Court Opinion

ID: 9450969
Source: CourtListenerOpinion
Date Created: 2023-08-04 17:01:53.332687+00
Date Added: 2024-06-11T17:32:30.415139
License: Public Domain

BAZELON, Chief Judge:
This appeal presents an unusual situation — a patient opposing release from St. Elizabeths Hospital.
In 1961 our appellant was found not guilty by reason of insanity on robbery charges and committed to St. Elizabeths Hospital. D.C.Code § 24-301 (d). While still under this commitment, he eloped and perpetrated crimes for which he was convicted in 1963. After this conviction, the Government applied to the District Court for an order for his unconditional release from the Hospital. Appellant’s sentence would then be served in prison rather than in a hospital. The appeal from that conviction was decided by this court on June 23, 1965, Green v. United States, No. 17841, 122 U.S.App.D.C.-, 351 F.2d 198. In the present appeal, we consider the District Court’s order granting the Government’s motion for unconditional release, and denying the independent mental examination which appellant had requested in aid of his opposition to release.
 The initial question is whether Green has standing to appeal the District Court’s order. Because the statute governing release describes the roles of the prosecuting authority and the court, but not the patient,1 it might be said that the patient has no cognizable interest in opposing his release. No doubt the principal concern of the statute is for procedures to protect the public from the premature release of dangerous persons. But there may be circumstances in which a patient may have bona fide fears that his release will endanger himself or the community to which he is being released. We think the court may consider such circumstances on the issue of release and its determination is reviewable on appeal.
Nor do we think that standing is diminished where, as here, release is to a prison rather than to the community at large. While the change between hospital and prison environment may be different from the change between the hospital and unsupervised personal liberty, either change could be traumatic to a mental patient; and he may be dangerous to fellow-prisoners as well as to fellow-workers, families, and the public. *205Moreover, we think a patient has a cognizable interest in securing the medical treatment which commitment is intended to assure. Here, counsel for Green suggested that the recommendation of release did not rest on an impartial judgment based solely on medical data, as Congress intended, but rather on the Hospital’s desire to relieve its embarrassment for having transferred from maximum security a man who later escaped and committed criminal acts. On the facts to be related, the possibility that such non-medical factors influenced decision is real enough to require inquiry in the public interest.

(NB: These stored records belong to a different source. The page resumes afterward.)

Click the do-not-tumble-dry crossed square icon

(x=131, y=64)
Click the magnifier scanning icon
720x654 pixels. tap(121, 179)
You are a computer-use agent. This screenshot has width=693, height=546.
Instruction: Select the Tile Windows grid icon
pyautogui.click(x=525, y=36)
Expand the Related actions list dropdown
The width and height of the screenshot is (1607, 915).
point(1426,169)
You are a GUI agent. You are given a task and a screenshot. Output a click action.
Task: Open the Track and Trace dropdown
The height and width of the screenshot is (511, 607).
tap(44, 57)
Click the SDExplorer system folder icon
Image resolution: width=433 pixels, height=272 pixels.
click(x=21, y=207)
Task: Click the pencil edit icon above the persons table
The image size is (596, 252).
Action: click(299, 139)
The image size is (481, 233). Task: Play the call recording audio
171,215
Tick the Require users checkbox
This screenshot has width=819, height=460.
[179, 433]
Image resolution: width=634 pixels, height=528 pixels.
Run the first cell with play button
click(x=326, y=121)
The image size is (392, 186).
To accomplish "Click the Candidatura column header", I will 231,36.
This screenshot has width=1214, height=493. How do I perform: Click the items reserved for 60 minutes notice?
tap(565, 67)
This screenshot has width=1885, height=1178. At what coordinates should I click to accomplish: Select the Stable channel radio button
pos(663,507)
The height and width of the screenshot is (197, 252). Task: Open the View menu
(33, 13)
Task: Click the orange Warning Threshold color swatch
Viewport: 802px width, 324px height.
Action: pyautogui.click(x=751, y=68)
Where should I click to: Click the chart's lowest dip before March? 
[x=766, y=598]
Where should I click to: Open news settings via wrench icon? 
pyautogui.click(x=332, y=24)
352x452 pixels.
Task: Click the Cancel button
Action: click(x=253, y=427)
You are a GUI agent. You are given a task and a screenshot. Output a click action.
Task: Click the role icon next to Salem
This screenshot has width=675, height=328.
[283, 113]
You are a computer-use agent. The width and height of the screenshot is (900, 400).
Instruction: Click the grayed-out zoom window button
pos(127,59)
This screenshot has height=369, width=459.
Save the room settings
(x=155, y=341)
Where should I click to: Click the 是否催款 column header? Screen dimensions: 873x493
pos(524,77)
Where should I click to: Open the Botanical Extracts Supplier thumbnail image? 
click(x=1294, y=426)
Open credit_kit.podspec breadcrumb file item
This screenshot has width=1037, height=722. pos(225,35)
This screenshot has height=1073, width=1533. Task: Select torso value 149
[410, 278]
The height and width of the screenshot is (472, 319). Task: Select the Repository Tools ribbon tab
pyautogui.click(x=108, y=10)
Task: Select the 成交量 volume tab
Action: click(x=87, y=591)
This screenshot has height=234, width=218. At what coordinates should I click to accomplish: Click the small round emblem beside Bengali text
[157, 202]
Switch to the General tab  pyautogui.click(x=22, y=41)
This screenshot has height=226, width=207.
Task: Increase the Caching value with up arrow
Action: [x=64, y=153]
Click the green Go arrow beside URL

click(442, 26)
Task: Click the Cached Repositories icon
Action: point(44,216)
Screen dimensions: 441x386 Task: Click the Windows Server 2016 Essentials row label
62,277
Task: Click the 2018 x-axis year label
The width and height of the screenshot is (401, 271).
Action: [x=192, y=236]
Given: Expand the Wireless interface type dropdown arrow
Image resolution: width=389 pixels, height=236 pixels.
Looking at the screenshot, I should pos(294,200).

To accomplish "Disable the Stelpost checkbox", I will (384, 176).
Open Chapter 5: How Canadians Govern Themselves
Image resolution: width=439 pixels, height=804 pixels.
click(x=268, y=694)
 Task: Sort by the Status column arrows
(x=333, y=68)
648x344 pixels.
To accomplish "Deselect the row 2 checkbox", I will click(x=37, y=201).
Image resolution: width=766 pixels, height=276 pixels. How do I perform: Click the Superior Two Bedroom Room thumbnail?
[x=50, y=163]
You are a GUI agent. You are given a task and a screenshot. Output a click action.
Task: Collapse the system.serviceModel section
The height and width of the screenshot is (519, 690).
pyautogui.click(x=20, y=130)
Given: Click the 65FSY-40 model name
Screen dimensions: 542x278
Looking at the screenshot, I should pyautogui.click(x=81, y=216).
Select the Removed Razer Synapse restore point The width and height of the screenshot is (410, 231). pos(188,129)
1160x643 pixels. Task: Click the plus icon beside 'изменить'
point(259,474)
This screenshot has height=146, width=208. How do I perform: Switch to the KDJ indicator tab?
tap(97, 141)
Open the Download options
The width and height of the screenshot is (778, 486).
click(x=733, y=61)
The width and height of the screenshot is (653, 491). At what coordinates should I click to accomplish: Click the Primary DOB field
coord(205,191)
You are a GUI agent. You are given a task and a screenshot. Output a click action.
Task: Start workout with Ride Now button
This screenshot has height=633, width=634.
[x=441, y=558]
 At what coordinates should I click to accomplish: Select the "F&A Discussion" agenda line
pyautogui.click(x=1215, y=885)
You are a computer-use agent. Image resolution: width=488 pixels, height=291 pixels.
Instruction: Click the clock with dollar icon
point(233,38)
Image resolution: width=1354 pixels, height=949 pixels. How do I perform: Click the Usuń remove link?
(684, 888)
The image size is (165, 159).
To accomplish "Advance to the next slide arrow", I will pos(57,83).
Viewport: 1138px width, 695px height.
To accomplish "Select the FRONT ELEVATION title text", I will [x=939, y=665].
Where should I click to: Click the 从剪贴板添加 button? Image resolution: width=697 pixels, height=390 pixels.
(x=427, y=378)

We turn now to the merits of this appeal. After Green’s 1961 commitment to St. Elizabeths, he eventually obtained ground privileges and on more than one occasion left the Hospital without authorization. During one of these escapes, he was arrested for the robbery involved in the recent appeal, No. 17841. He was not returned to the Hospital, however, until a motion was made for mental examination. And, when that examination had been completed, on February 15, 1963, the Hospital did not continue custody under the 1961 commitment, but returned Green to the United States Marshal to await trial. On April 18, 1963, two weeks after Green had been convicted in No. 17841 and two months after conclusion of the examination, the Hospital recommended release from the 1961 commitment. The Hospital had no more information then than on February 15, but offered no reason for the delay.
After several delays due to withdrawal of Green’s assigned counsel, the Government’s motion for release was called for hearing in August 1963. An independent psychiatric examination was requested and denied. Before any evidence was presented, the Assistant United States Attorney asserted that “this defendant is playing fast and loose with this Court,” and the court agreed that “he is trying to.” Thereupon the hearing commenced, with the Government calling the only witness, Dr. Owens of St. Elizabeths staff.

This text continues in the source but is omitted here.